Obiettivo del compito: Nel testo sull'evoluzione della specie, quali sono le categorie in cui Carlo Linneo classificò gli esseri viventi? Riportale tutte nell'ordine in cui compaiono.

Testo fornito:
★ ★ ★ ★ ★

Teoria dell’evoluzione della specie

 

Nello spiegare l’evoluzione della specie non c’è dubbio che bisogna fare una cronistoria delle varie teorie succedutesi da Aristotele ai nostri giorni.

Aristotele diceva: esistono tante specie animali e vegetali quante sono state create dall’Ente Divino; le specie si perpetuano senza mutamenti; il naturalista non deve tener conto delle differenze che talvolta si notano tra gli individui di una stessa varietà.

Questa teoria resse sino a quando Carlo Linneo, più di due secoli fa, molto tempo prima che venisse elaborata una teoria dell’evoluzione, si accinse a compiere un lavoro alquanto ambizioso, quello di mettere ordine nel regno animale e vegetale. Egli, infatti, classificò gli esseri viventi, allora conosciuti, in regno, tipo, classe, ordine, famiglia, genere, specie e diede a ciascuna pianta o animale due nomi; il primo di essi indica la specie, cui la pianta o l’animale appartiene. Ad esempio con i nomi canis familiaris, canis lupus, canis vulpes indicava il cane domestico, il lupo e la volpe. Il genere canis, quindi, risulta come un raggruppamento di specie simili. Il raggruppamento del genere canis e delle varie specie costituiscono la famiglia canidi. Varie famiglie di animali che mangiano la carne costituiscono l’ordine dei carnivori. Vari ordini di animali che allattano i piccoli costituiscono la classe dei mammiferi. Varie classi di animali che presentano le ossa costituiscono il tipo dei vertebrati. Vari tipi di vertebrati e non vertebrati costituiscono il regno animale. Questa classificazione, pur essendo valida, ai nostri giorni è insufficiente perché non tiene conto dei batteri, dei virus, dei protozoi, delle alghe e, inoltre, perché raggruppa i funghi nel regno vegetale. Fu proprio il lavoro di Linneo che indusse molti naturalisti a chiedersi come mai esistono tanti esseri viventi, tante specie diverse. Il ragionamento finì con l’ipotizzare l’evoluzione dei viventi, del lento trasformarsi di una specie in un’altra. Chi, però, elaborò una teoria precisa dell’evoluzione fu Lamark.

Lamark ammetteva decisamente l’evoluzione dei viventi e ne dava spiegazione sostenendo che l’uso o il non uso degli organi li fa sviluppare o regredire, e che queste modifiche individuali così acquisite, si ereditano. L’esempio più ingenuo, ma anche più chiaro, è quello della giraffa che, secondo Lamark, era diventata un animale a collo lungo a forza di allungarlo per brucare le foglie degli alberi alti.

★ ★ ★ ★ ★

Informazioni:
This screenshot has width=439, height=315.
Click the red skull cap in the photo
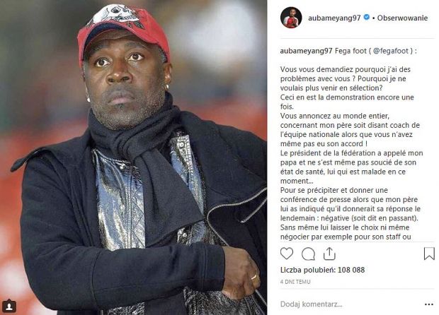(x=123, y=32)

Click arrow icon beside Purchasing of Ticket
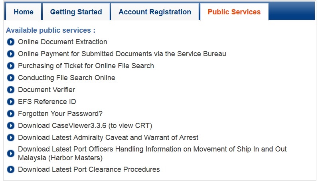[11, 66]
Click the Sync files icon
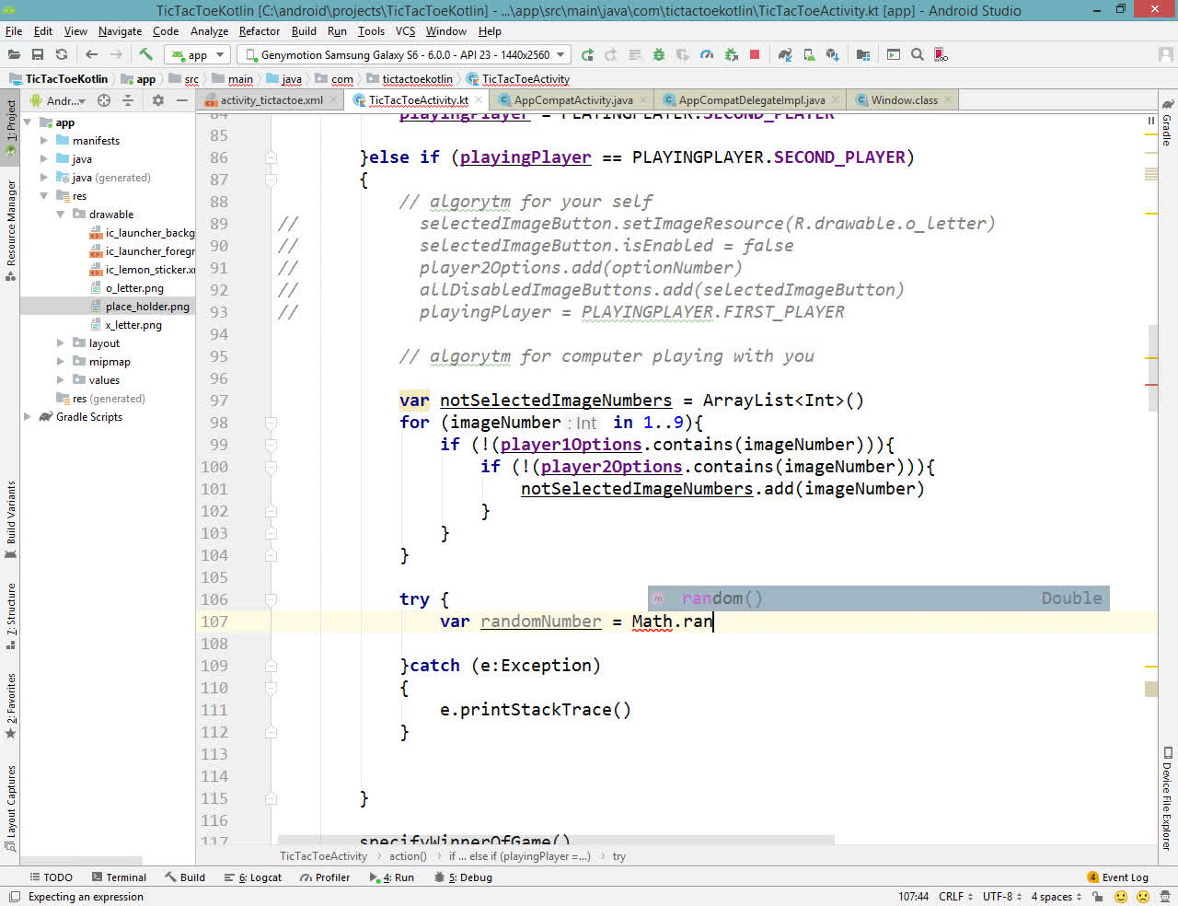Image resolution: width=1178 pixels, height=906 pixels. coord(62,55)
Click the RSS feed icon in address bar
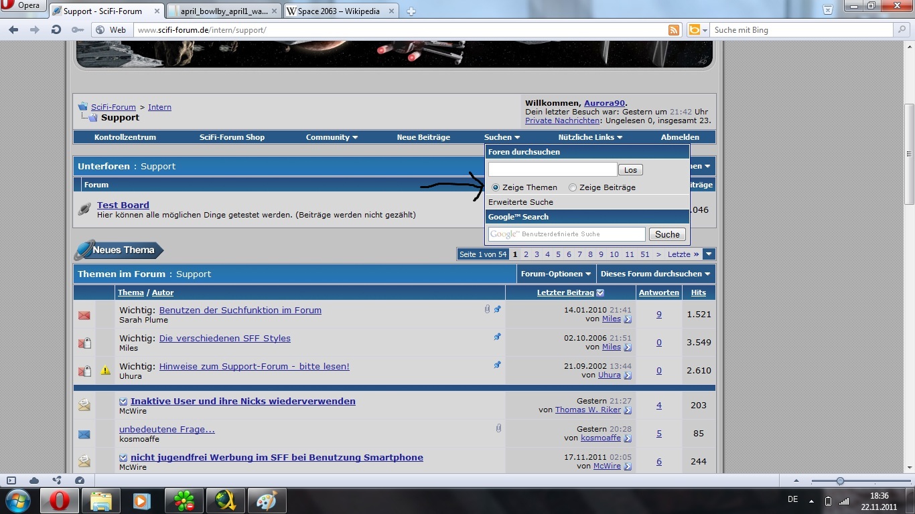Image resolution: width=915 pixels, height=514 pixels. pos(674,30)
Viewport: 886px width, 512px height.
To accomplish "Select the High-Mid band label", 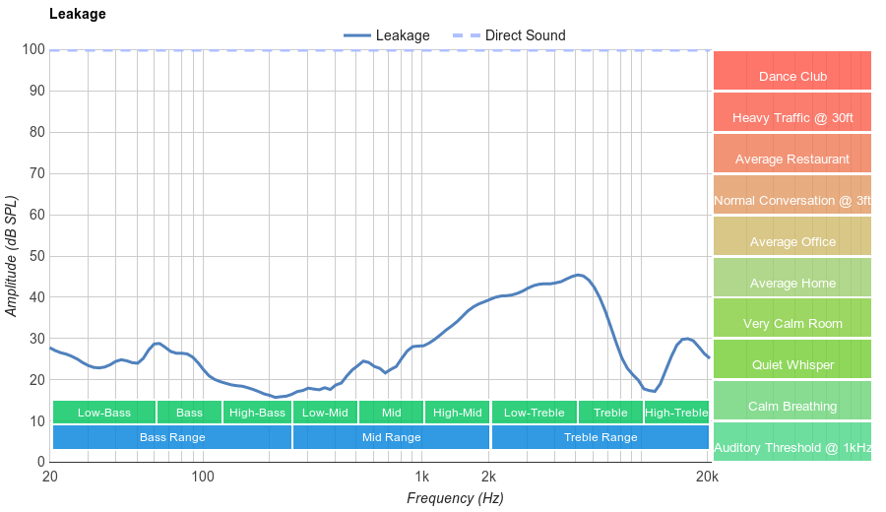I will click(x=458, y=413).
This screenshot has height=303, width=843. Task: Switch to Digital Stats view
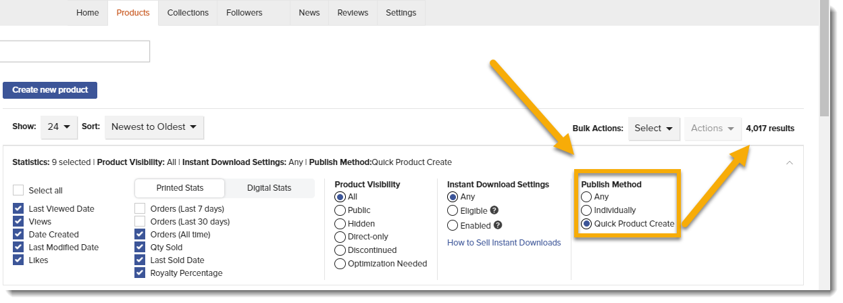point(269,188)
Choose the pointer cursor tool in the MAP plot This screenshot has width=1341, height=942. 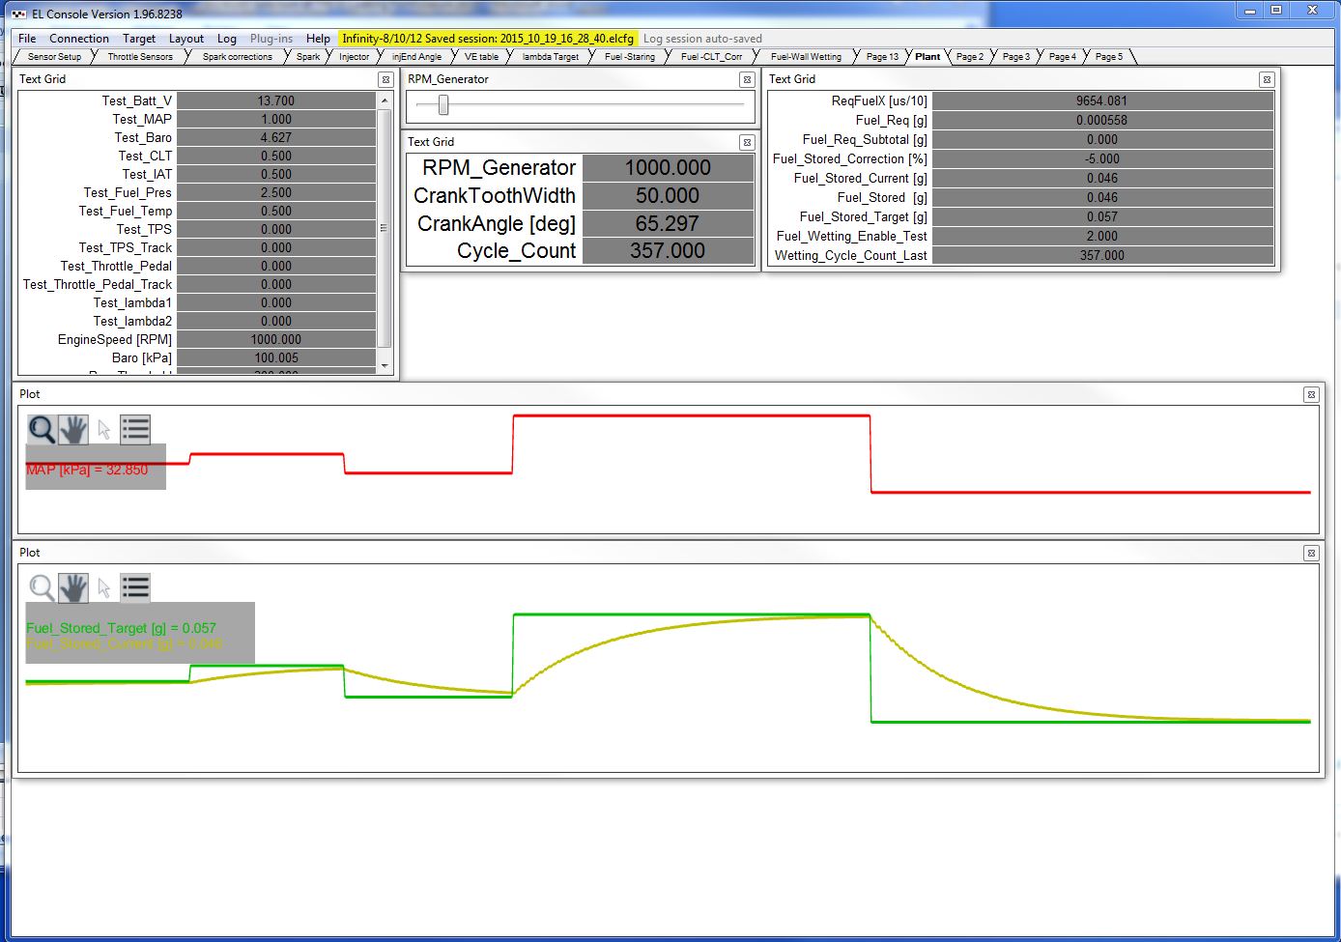point(104,429)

★ ★ ★ ★ ★

Risposta: Regno, tipo, classe, ordine, famiglia, genere, specie.